Aim >> Condense the paragraph of the chapter summary that begins "Elsy pulls herself out of bed" into a shorter version that keeps its main facts.

Extract provided >>

— start —

Chapter 29 Summary: “Plumb Luck”

Anders and Elsy return to the bookstore and spend the night together, but Elsy is distressed when she wakes to the song of the starlings the next morning. When Anders wakes up, Elsy tells him how Rachel Flowers wrote him so perfectly and that she knows this is supposed to be his book. Anders, however, looks shocked, and Elsy believes that he thought she couldn’t figure it out. Anders tries to tell Elsy that this is not his story, but she thinks he just can’t see it for himself. Elsy starts to tell him that she could stay and that they could have a life together in Eloraton, but Anders suddenly has to leave without clarifying anything for her, leaving Elsy alone in the bookstore.

Elsy pulls herself out of bed hours later and goes to the cafe, where Maya finds her and asks Elsy if she can take her with her. Elsy mentions that she wants to stay but knows she can’t, especially after Anders’s rejection that morning. Ruby, Gemma, and Junie arrive to have breakfast with Elsy and try to convince her to stay if she wants to. Maya mentions how it was good that Bea got out of town, despite the rumors that she is coming back, and Elsy wants to meet her because she is the character Rachel wrote as the most similar to her. Gemma talks about her daughter, Lily, and how she wants to be a wildlife vet. She mentions a fact Lily had learned about possums being able to swim up to 15 feet underwater, leading Elsy to a revelation: the infamous grumpy possum that had been missing is what is causing the mysterious sounds in the inn’s haunted toilet.

— end —

Records provided >>
— start —

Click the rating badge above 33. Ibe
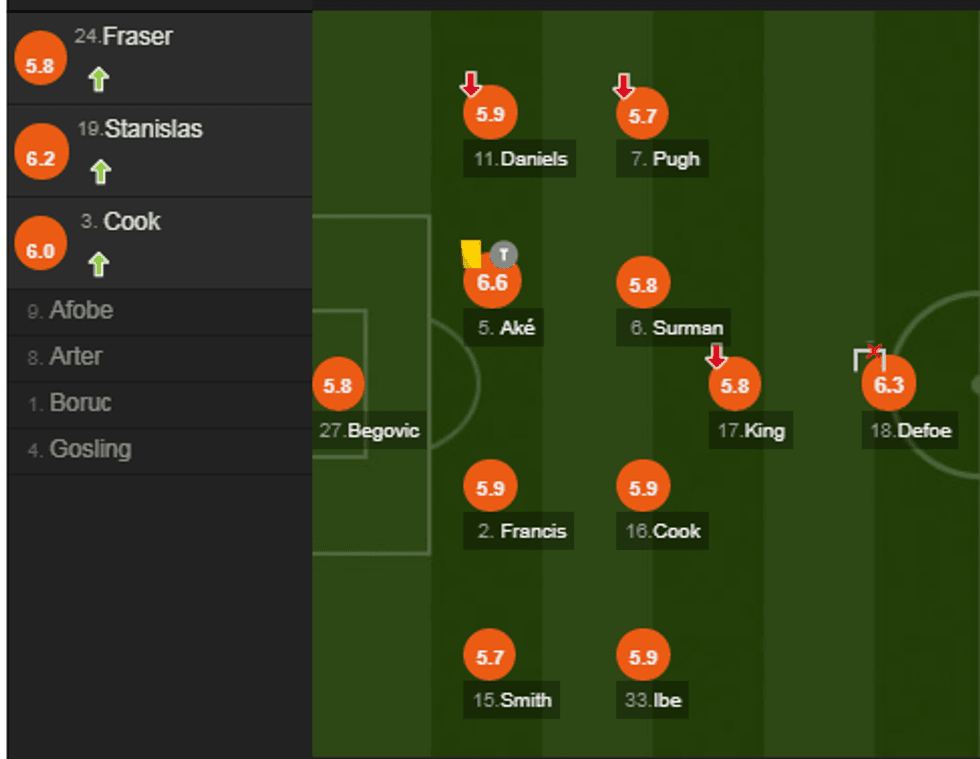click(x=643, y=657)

— end —
— start —

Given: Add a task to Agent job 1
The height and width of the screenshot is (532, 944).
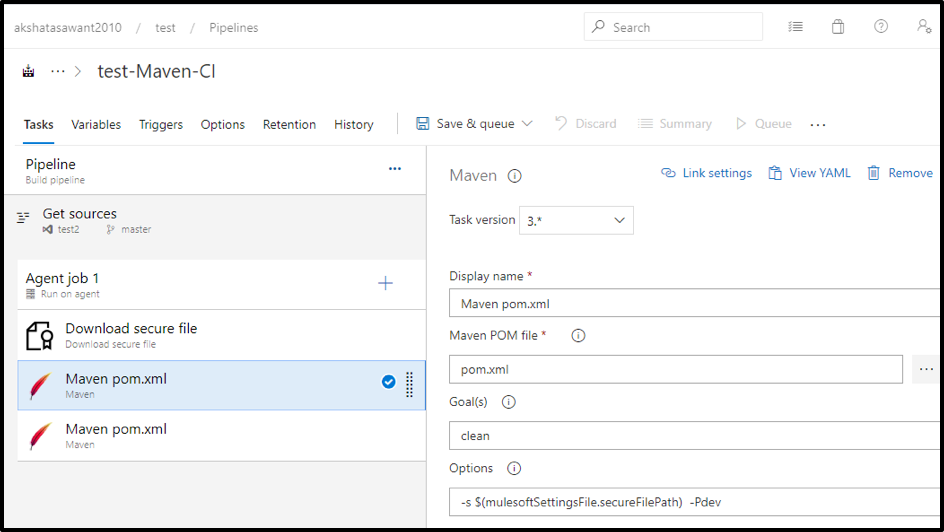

— end —

Reply >> Hours later, Elsy goes to the cafe, where Maya asks to leave with her. Elsy says she wants to stay but can't, especially after Anders rejected her that morning. Ruby, Gemma, and Junie join her for breakfast and urge her to stay if she wants to. Maya says it was good that Bea left town despite rumors of her return, and Elsy wants to meet Bea, the character Rachel wrote as most like her. Gemma mentions that her daughter Lily, who wants to be a wildlife vet, learned that possums can swim up to 15 feet underwater. This makes Elsy realize that the missing grumpy possum is causing the mysterious sounds in the inn's haunted toilet.